The biggest problem is that we are too reliant on jobs for our careers.
There are three things you need from your career -
1) An income - a way to keep a roof over your head, and food on your table
2) To engage with the world - to be seen, to be recognized, and to be appreciated.
3) Meaning and purpose - to develop skills that align with our natural talents, to live our lives according to our values, and work on moving the world in a direction we want it to go.
When we get our first jobs, we are trusting them to gets us all three. But without being independent first, this is often a bad solution.
Relationships cannot flower if one person is reliant on another. It lead to power imbalances, exploitation, and an inability to walk away when its no longer working.
This, too often, is the relationship we have with our place of work. We rely on them to give us work, money, training, and respect. But being dependent on having a job for all these things, we are prey to the uncertainty of the economy, the whims of our bosses, the luck of the draw in getting someone who cares about us, and trains us, and teaches us.
What no one tells us is - in order to have an effective relationship with our employers, we need to be independent.
Once we are independent, we become much more attractive candidates, we can take our pick of suitors, and we can wait to find the right one.
Right now though, we are just told - study hard, have a good gpa, and once you get your first job, you will be happy.
But whether we like it or not, we are now all entrepreneurs. When we decide to join a company, we hope they will pay us well, hope they will train us, hope that the work we do will be a reflection of our natural talents, and align with what we to happen in the world. This is by no means guaranteed.
So the problem is, we’re playing poker with our time and money, but we’ve always been told is - its a race - reach the end and you win.
The reality is, the game only starts when we get our first job, and then its a 40-50 year game we’ve entered without knowing the rules.
So now what?
The solution here is to take control of our careers.

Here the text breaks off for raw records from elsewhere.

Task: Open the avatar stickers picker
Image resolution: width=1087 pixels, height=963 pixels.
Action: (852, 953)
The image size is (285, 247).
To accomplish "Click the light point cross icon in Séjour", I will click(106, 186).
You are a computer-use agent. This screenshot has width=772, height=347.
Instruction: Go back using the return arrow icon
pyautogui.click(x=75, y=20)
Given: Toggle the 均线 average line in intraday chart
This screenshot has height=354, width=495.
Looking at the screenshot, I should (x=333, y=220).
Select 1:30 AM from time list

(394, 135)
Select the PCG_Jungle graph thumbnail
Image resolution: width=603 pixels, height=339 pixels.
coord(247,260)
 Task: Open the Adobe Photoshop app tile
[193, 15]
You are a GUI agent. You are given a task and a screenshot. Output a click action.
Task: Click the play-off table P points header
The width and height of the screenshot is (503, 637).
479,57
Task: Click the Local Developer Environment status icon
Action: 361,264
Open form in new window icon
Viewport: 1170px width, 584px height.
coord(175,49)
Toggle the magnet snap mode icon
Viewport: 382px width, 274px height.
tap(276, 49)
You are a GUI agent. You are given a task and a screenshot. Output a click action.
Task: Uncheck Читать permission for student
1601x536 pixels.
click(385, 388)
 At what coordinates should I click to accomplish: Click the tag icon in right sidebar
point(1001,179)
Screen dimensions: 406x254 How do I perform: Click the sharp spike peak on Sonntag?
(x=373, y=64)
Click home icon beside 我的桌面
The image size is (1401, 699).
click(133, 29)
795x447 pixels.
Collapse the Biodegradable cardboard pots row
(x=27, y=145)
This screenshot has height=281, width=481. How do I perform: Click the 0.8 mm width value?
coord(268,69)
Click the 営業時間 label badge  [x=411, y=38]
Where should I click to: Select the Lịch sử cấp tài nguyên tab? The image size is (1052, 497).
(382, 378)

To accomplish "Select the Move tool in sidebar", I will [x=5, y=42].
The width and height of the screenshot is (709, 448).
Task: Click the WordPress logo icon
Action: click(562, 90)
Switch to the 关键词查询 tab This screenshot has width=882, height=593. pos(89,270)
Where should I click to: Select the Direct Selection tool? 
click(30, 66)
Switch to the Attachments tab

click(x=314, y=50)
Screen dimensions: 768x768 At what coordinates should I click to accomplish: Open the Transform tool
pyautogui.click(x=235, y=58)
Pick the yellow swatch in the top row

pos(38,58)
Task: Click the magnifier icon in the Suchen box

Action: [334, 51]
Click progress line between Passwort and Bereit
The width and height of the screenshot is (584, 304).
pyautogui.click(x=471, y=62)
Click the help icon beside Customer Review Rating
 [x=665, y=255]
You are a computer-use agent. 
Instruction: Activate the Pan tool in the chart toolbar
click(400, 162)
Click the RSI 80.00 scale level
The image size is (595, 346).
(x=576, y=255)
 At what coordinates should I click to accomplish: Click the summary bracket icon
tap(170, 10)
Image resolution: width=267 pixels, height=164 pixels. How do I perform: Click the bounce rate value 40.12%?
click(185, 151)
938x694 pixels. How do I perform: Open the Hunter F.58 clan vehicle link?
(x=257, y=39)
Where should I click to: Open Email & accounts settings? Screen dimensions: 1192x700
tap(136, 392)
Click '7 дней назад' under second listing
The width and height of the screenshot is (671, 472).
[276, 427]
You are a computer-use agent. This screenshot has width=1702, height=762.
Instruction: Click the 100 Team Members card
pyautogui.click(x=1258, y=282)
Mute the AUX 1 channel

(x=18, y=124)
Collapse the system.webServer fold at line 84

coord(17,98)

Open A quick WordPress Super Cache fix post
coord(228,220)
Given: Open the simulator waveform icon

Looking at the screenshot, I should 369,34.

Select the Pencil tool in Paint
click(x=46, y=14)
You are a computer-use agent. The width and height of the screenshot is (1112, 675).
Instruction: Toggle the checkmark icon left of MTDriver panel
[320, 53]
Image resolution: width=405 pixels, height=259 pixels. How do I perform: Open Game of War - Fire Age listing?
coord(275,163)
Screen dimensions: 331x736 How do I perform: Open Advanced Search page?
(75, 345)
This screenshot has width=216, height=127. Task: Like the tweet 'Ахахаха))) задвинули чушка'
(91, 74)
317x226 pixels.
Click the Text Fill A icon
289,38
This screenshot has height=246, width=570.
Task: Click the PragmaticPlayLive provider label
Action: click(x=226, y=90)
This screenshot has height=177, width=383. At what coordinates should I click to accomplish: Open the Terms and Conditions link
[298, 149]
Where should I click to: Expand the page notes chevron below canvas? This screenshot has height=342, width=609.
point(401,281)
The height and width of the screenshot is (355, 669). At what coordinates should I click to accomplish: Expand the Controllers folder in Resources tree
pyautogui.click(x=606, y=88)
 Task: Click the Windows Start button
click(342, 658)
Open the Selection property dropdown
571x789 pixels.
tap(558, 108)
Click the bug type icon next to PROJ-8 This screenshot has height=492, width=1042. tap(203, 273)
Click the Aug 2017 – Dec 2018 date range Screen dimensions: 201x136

Not leave to chance developing skills that are valuable and joyful. Not leave to chance building a strong network that will propel us and that can be built upon. Not leave to chance working on things that align with what we wish to see in the world.
At the end - not only are we trying to make careers for ourselves, we want to move the world in a way that we want it to go. We want to be effective in the world, to be respected, to be rememebred. To leave the world a better place than the one we inherited.
The key to doing this, is to be independant - to be able to make money, train ourselves, work, and move the world without waiting for permission from hiring mangers or VCs with anyone else. To be able to forge your own path, if nothing on offer leads to where you want to go.
And here’s how you do it….
Is this only for entrepreneurs?
No. But I’ll ask you a question - why do people value consulting and investment banking so much?
What does having McKinsey or Google on your resume accomplish? Why do people want that so much?
The reason is because hiring manager are strapped for time, and these big brandnames become a quick signal, that this person has been exposed to good process, that they have previously been rigorously been screened, that they have been trained in a process that has produced billions in revenue.
But even that process can become a hinderance - many times people from big consulting or enterprise companies struggle in startups. Because they have taken their system wholesale from someone else, they are less able to adapt to the work process of startups, which in contrast are highly flexible, require high agency and a sense of ownership over your work.
Cause you signal competence, and a good system. People who go into consulting undoubtabley are taught a good system for getting work done. But still I would say they are reliant
So the choice is to build your system, and your own career, or rely on the paths laid out by employers. But remember, the economy is chaging so fast that what has worked even in the last 10 years may not work for the next 10. You need to be flexible, extensible, and highly independant to capitalize on all the opportunities that the new economy offers.
Is it all that bleak?
Why do people want to become MBB consultants?
mastery autonomy purpose tribe
Lack of a tribe
But what about the systems?
At many institutions in India, we are required to do internships, and founding something is no substitute.
The message there is - we trust some random employer to do a better job than you of training yourself.